(Stored records)
BEGIN

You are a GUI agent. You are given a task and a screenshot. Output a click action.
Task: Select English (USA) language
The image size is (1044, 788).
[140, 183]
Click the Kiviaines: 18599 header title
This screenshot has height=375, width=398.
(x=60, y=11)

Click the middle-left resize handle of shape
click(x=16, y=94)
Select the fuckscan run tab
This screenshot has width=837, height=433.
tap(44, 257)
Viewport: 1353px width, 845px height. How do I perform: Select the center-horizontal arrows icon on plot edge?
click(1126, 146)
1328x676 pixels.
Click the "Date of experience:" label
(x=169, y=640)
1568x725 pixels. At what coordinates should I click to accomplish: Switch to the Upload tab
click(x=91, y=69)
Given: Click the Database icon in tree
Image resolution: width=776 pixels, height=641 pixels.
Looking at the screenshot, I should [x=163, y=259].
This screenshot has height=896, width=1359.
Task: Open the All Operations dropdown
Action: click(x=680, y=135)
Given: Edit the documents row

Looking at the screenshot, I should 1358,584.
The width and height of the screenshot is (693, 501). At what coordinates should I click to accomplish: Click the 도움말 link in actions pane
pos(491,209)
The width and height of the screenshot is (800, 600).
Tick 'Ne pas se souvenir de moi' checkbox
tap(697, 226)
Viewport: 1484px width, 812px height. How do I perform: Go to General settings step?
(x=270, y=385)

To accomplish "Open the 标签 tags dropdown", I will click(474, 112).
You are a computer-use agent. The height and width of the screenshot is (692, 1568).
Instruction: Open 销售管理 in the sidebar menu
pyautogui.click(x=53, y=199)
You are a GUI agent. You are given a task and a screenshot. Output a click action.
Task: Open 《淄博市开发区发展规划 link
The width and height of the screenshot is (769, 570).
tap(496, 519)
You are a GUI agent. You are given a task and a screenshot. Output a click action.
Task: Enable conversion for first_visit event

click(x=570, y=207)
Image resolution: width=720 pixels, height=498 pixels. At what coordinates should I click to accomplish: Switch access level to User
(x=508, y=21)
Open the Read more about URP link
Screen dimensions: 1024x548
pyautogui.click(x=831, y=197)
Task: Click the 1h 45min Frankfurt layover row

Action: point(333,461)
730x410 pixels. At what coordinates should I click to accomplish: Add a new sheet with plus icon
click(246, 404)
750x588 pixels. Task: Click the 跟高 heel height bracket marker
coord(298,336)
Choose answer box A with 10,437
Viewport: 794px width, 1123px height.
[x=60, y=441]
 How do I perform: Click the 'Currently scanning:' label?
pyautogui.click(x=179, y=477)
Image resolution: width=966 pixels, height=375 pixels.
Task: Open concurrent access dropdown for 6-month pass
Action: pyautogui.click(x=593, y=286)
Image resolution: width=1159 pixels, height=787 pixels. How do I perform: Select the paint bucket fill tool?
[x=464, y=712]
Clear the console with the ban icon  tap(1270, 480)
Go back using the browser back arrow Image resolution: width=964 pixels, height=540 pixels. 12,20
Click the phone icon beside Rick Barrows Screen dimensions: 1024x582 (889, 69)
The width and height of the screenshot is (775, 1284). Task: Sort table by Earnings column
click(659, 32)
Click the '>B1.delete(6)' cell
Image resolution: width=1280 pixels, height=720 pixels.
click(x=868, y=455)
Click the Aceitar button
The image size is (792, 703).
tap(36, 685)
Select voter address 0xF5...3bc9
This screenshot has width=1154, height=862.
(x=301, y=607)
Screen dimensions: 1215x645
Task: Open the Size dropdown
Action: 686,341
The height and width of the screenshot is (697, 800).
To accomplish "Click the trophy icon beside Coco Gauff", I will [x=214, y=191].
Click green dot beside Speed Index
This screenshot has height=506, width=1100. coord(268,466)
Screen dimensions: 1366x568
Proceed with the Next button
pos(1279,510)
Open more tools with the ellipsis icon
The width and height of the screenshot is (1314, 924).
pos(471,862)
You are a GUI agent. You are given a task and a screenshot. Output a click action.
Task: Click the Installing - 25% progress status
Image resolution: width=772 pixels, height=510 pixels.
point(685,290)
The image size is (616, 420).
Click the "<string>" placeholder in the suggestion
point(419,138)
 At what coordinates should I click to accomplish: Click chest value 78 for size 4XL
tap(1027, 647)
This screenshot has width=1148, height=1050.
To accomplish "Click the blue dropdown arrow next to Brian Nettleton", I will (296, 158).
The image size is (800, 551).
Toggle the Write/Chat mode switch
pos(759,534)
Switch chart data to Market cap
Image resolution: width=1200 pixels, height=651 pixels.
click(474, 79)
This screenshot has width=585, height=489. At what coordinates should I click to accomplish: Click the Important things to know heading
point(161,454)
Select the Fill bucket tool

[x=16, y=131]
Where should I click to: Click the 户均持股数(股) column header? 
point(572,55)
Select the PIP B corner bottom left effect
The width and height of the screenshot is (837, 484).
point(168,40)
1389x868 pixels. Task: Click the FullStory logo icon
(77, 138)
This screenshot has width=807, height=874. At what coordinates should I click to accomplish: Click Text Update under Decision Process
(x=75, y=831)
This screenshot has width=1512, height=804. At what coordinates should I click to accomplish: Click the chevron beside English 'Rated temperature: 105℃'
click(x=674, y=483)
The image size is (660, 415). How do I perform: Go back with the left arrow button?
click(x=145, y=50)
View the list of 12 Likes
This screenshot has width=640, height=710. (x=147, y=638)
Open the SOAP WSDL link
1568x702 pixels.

END

To do: The entries above hold a line with "How do I perform: Click" and a later line with "Screen dimensions: 1366x568". Write out exactly those lines and all lines between, nothing more.

Task result:
 How do I perform: Click the 'Currently scanning:' label?
pyautogui.click(x=179, y=477)
Image resolution: width=966 pixels, height=375 pixels.
Task: Open concurrent access dropdown for 6-month pass
Action: pyautogui.click(x=593, y=286)
Image resolution: width=1159 pixels, height=787 pixels. How do I perform: Select the paint bucket fill tool?
[x=464, y=712]
Clear the console with the ban icon  tap(1270, 480)
Go back using the browser back arrow Image resolution: width=964 pixels, height=540 pixels. 12,20
Click the phone icon beside Rick Barrows Screen dimensions: 1024x582 (889, 69)
The width and height of the screenshot is (775, 1284). Task: Sort table by Earnings column
click(659, 32)
Click the '>B1.delete(6)' cell
Image resolution: width=1280 pixels, height=720 pixels.
click(x=868, y=455)
Click the Aceitar button
The image size is (792, 703).
tap(36, 685)
Select voter address 0xF5...3bc9
This screenshot has width=1154, height=862.
(x=301, y=607)
Screen dimensions: 1215x645
Task: Open the Size dropdown
Action: 686,341
The height and width of the screenshot is (697, 800).
To accomplish "Click the trophy icon beside Coco Gauff", I will [x=214, y=191].
Click green dot beside Speed Index
This screenshot has height=506, width=1100. coord(268,466)
Screen dimensions: 1366x568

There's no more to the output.